Diplococo gram negativo – Neisseria gononhoeae
- leveduras
- trichomonas vaginalis
- haemophilis ducreyr
Recomendações importantes sobre biossegurança
- para cuidar da sua segurança e de seus colegas de trabalho, observe os seguintes procedimentos básicos de biossegurança em laboratórios
- use sempre equipamento de proteção individual, avental longo de manga comprida, luvas descartáveis, óculos de proteção e pegadores manuais ou automáticos e qdo for o caso protetor facial.
Todo cuidado é pouco na manipulação de materiais biológicos, tais como soro, sangue, secreções redobre suas precauções por que esses materiais são potencialmente infectantes e muitas vezes estão contaminados com agente etiológicos diferentes do que se esta pesquisando.
Nunca pipete com a boca e jamais cheire plascas de cultura.
Evite a formação e propagação de aerossóis. A pipetagem, a centrifugação, a agitação de amostras, a flambagem de alças, abertura de frascos e ampolas e a manipulação de seringas c/material contaminado são as principais práticas que sem o devido cuidado levam a formação e propagação de aerossóis.
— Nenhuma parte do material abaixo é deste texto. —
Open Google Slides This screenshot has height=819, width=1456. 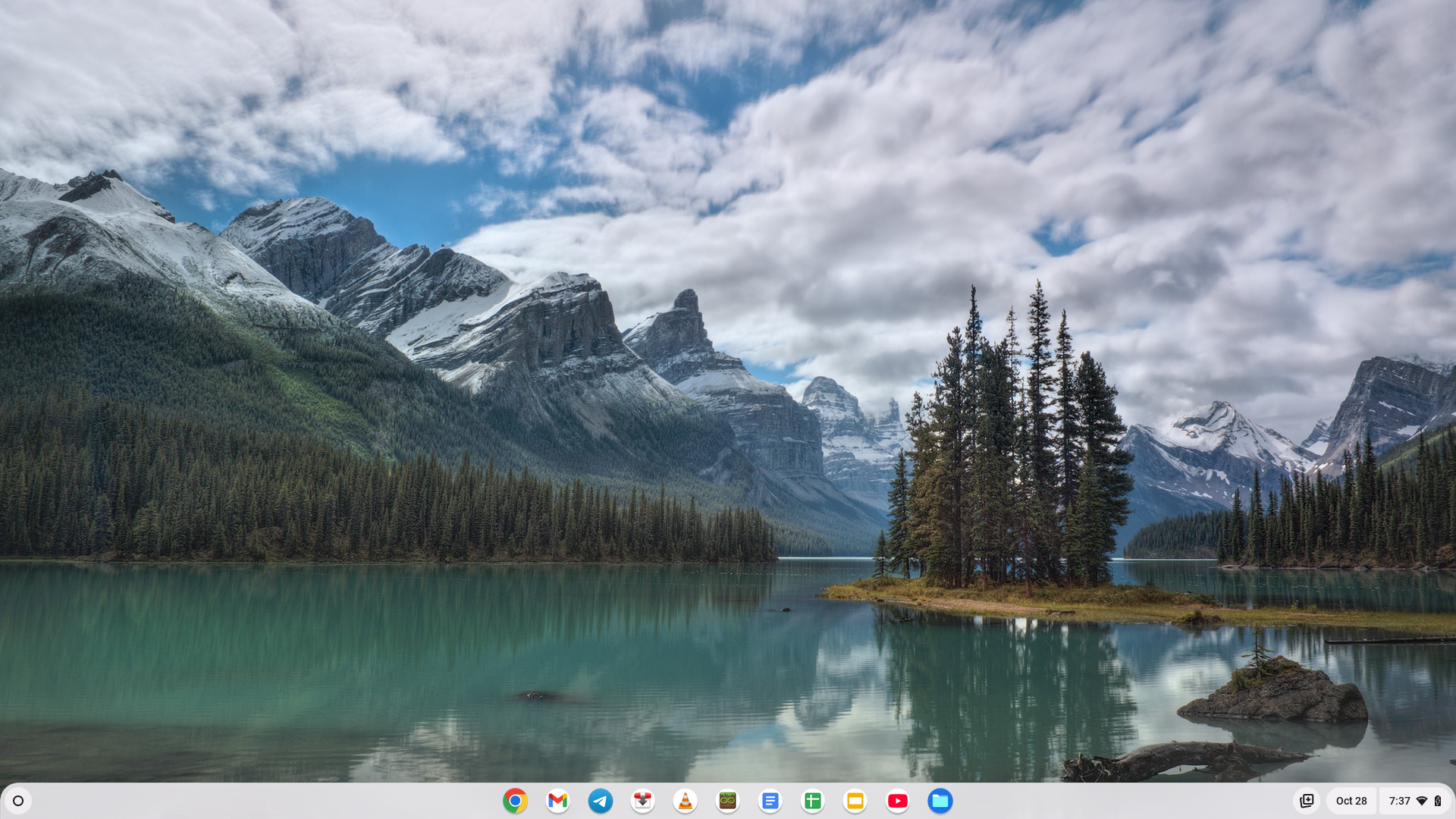coord(855,801)
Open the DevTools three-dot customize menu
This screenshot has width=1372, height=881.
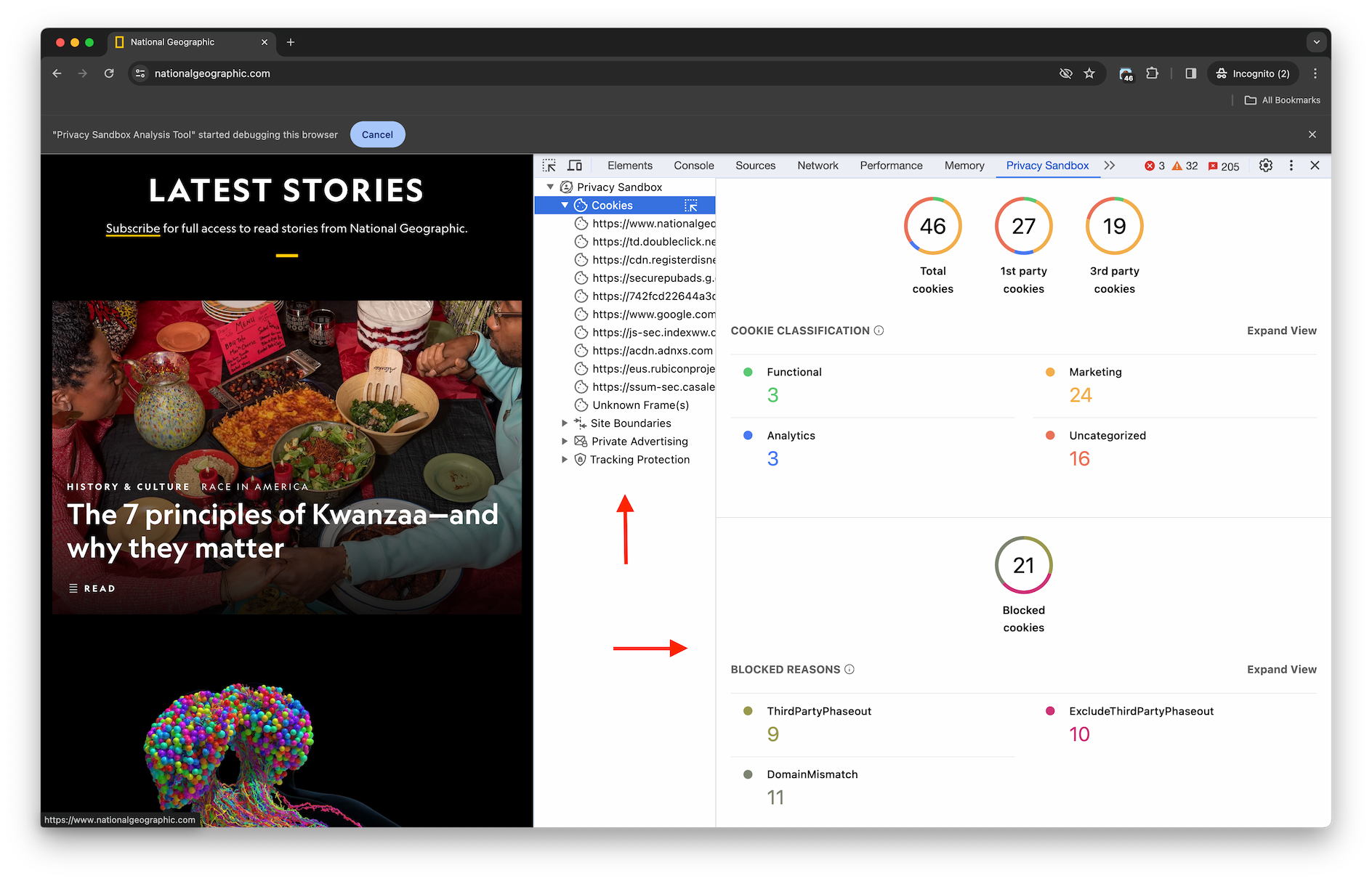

Esses vapores contém micro partículas que podem em suspenção em um ambiente ou propagar-se a distância contaminando gde número de profissionais.
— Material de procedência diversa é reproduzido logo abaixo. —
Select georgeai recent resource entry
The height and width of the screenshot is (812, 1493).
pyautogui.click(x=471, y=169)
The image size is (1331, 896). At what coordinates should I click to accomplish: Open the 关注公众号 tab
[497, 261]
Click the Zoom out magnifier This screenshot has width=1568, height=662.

Jamais re-encape a agulha, esse procedimento é a principal causa da contaminação de profissionais de saúde pelo HIV e pela hepatite em laboratórios, reduza ao máximo o manuseio de resíduos, descarte todo o resíduo, em especial os perfurocortantes diretamente em recipiente de paredes rígidas c/tampa contendo hipoclorito de sódio a 2% por mínimo 24h.
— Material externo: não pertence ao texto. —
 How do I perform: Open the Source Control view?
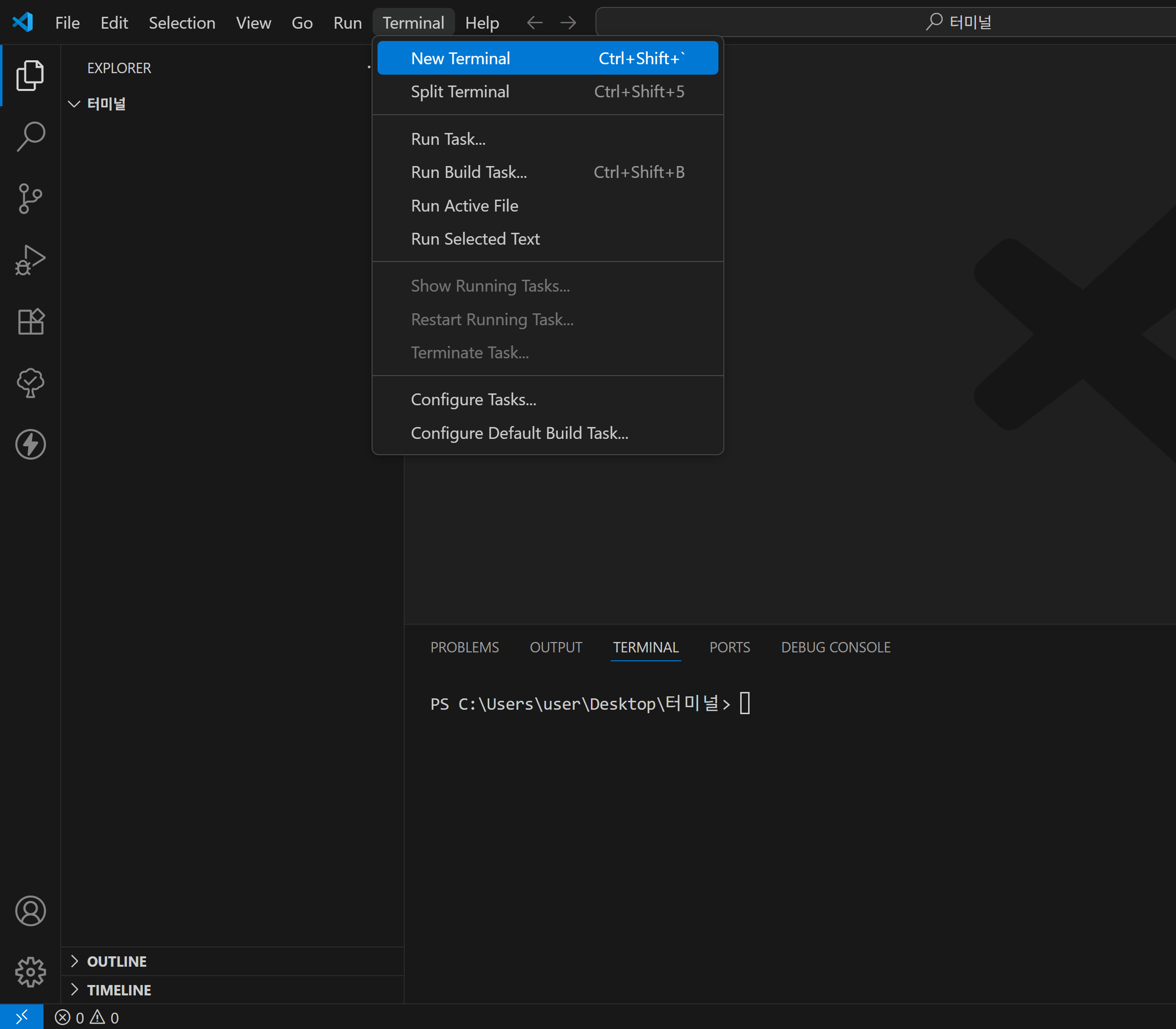point(30,199)
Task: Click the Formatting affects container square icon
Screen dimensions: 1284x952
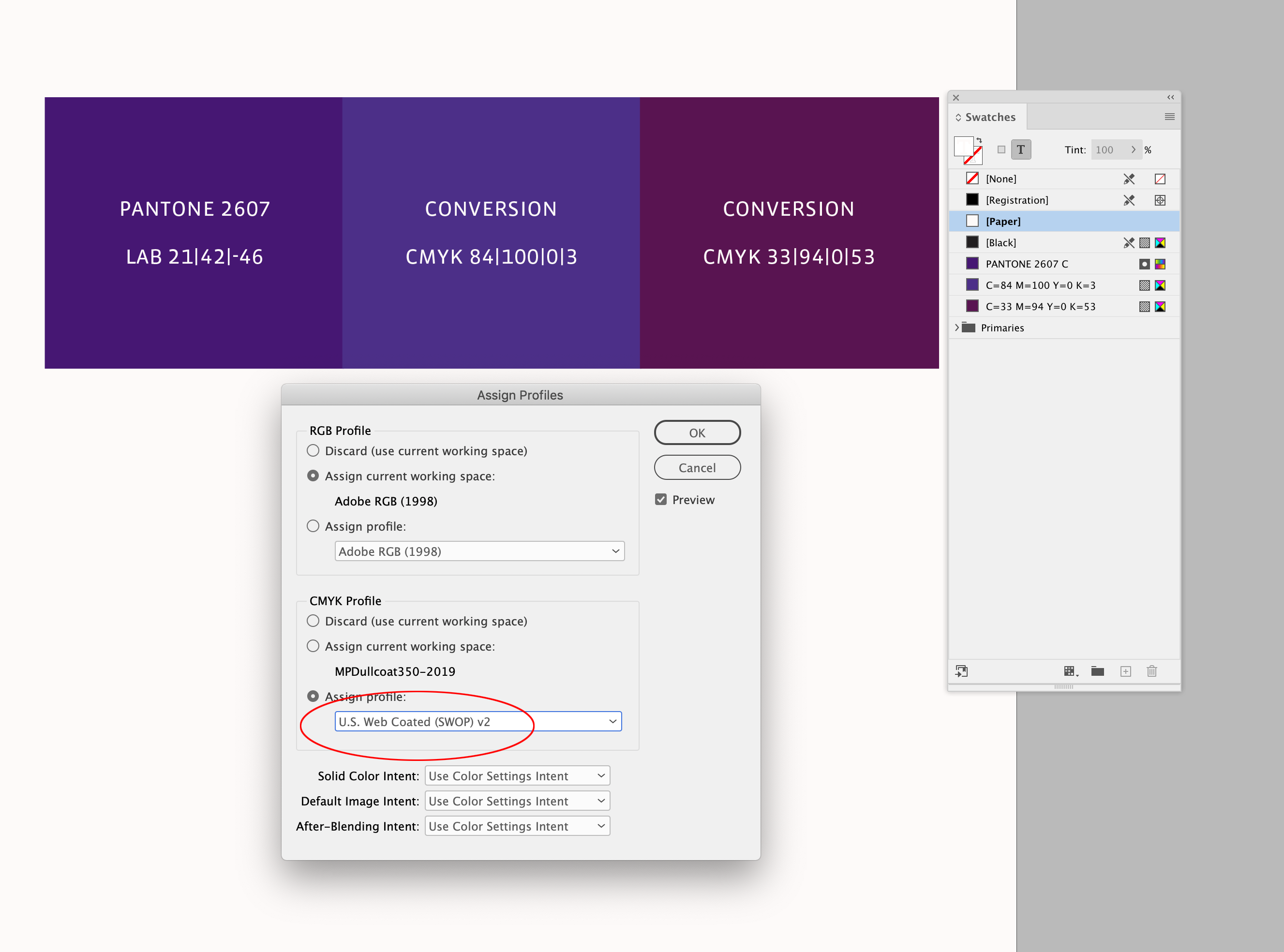Action: [x=1001, y=150]
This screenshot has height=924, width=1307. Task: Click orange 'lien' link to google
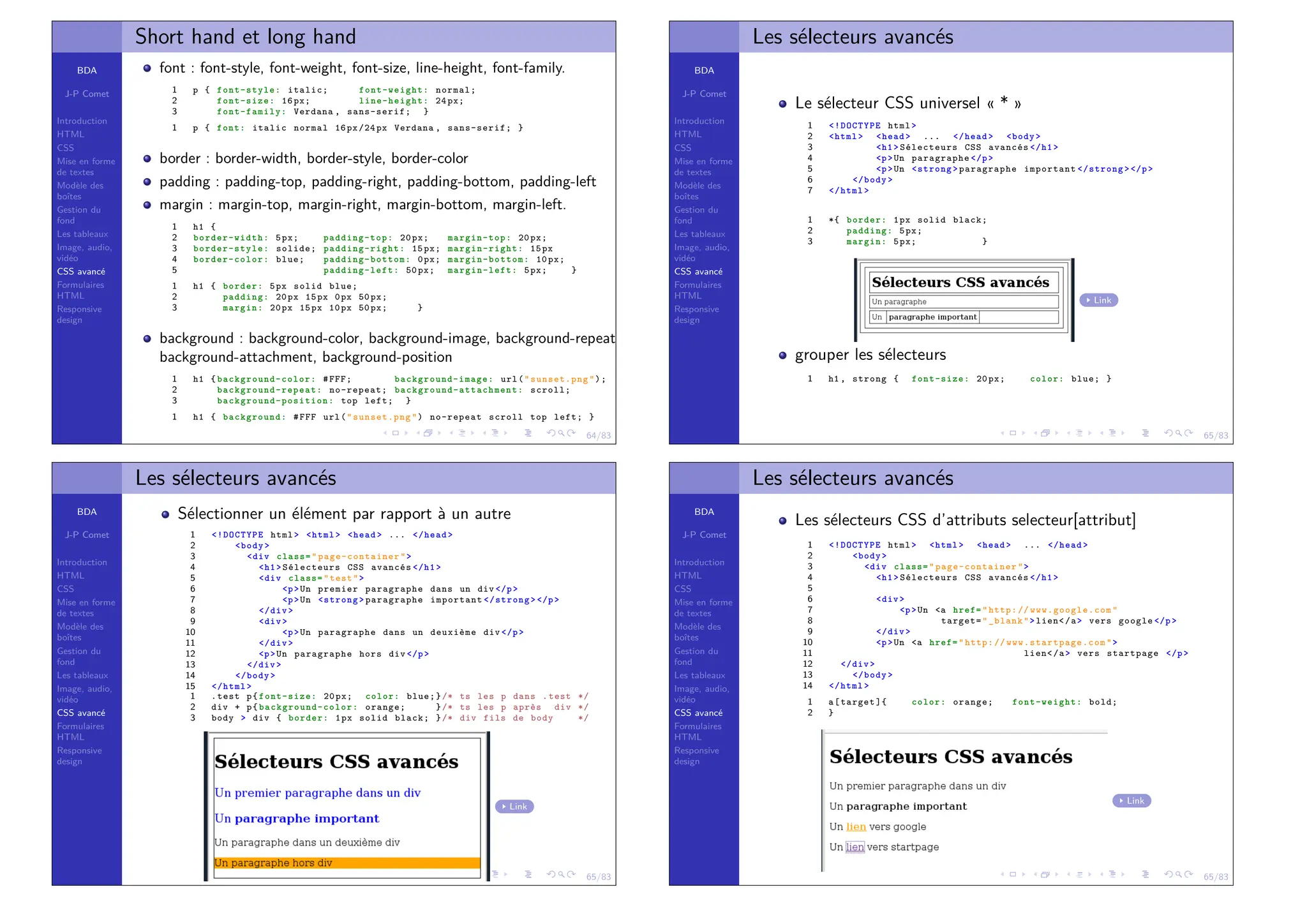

Em seguida faça a autoclavação do seu material seguindo as instruções do fabricante da autoclave. Lembre-se a manutenção periódica desse equipamento conforme as orientações técnicas é a garantia do seu bom funcionamento. Terminando o processo trate os resíduos como lixo hospitalar.
Verifique sempre as condições de operação dos equipamentos de proteção coletivo, extintores de incêndio; chuveiros de segurança; lava olhos; pia p/lavagem de mãos; caixas de areia e cabines de segurança biológica.
Identifique e sinalize os principais riscos presentes em seu laboratório, produtos e áreas que oferecem risco devem ser marcados com os devidos símbolos internacionais em etiquetas auto adesivas padrão.
Lembre-se q todos recipientes de laboratório devem estar devidamente etiquetados, tenha muito cuidado na manipulação e estocagem de subst. químicas.
Leia com atenção as informações contidas nos rótulos.
Para descontaminação pessoal, de equipamentos e superfícies fixas utilize desinfetantes eficientes e adequados. Use sempre produtos registrados no ministério da saúde.
Seja sempre consciente da importância de suas ações na preservação da biossegurança em seu local de trabalho.
Lave as mãos antes e depois de qualquer procedimento laboratorial, nunca pipete c/a boca, jamais cheire placas de cultura.
Dentro do laboratório, não fume, nãocoma, não beba, não prepare refeições.
Qdo estiver usando luvas, não manuseie objetos de uso comum: como telefone, maçanetas de porta e janelas, jornais, revistas, etc.
Não guarde alimentos e bebidas em geladeiras e freezers de armazenagem de material biológico.
Seguindo essas recomendações, você vai estar contribuindo para diminuição de acidentes.
Se acontecer um acidente de trabalho em seu laboratório, notifique imediatamente sua chefia, lembre-se que todo profissional de saúde, deve ser vacinado contra hepatite B.